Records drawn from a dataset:
● ● ●

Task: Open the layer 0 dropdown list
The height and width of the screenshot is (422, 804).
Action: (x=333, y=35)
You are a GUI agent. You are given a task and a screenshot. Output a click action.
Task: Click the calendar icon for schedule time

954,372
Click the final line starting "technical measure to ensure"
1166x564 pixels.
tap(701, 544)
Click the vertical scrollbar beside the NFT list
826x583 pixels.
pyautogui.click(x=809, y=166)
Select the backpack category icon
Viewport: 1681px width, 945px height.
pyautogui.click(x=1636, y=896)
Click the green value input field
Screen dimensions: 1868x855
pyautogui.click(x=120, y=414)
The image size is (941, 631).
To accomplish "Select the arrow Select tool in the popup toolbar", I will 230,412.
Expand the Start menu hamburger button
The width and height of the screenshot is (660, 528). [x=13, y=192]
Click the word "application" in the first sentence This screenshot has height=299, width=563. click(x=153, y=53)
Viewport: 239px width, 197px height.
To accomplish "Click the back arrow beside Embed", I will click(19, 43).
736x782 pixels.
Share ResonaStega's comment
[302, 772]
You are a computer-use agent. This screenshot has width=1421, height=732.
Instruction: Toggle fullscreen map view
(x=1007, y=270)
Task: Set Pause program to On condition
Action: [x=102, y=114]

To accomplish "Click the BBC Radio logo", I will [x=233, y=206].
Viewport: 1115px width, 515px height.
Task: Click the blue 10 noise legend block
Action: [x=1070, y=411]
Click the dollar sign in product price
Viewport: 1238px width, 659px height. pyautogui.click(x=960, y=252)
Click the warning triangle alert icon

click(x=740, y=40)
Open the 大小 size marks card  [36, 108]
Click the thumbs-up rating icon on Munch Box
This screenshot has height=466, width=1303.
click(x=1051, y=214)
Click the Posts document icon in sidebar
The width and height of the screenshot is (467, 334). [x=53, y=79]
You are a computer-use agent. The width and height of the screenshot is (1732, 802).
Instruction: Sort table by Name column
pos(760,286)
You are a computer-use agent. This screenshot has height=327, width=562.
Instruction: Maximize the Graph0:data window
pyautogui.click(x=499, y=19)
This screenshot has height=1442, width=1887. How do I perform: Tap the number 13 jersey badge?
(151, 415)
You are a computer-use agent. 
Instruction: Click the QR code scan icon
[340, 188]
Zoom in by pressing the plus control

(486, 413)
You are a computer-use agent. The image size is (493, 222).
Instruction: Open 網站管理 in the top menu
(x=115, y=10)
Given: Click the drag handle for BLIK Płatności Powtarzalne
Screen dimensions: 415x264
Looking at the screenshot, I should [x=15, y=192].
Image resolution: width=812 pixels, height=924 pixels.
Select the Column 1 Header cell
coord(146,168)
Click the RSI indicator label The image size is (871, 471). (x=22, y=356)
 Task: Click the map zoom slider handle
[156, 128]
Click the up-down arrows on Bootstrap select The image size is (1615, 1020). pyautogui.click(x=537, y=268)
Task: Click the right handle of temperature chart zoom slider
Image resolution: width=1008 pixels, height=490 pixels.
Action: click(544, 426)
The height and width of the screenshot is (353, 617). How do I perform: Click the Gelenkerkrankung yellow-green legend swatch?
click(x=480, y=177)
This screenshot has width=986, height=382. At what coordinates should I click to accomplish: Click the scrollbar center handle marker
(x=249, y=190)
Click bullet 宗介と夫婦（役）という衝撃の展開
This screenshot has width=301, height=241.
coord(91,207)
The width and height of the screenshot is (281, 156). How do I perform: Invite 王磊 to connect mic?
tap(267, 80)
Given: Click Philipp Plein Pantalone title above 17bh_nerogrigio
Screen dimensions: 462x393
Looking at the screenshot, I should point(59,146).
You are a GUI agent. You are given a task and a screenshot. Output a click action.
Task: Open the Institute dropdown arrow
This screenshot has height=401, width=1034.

● ● ●

• Task description
Show each line in the data where the string "dropdown" appears.

• Expected answer
Task: Open the layer 0 dropdown list
Task: Open the Institute dropdown arrow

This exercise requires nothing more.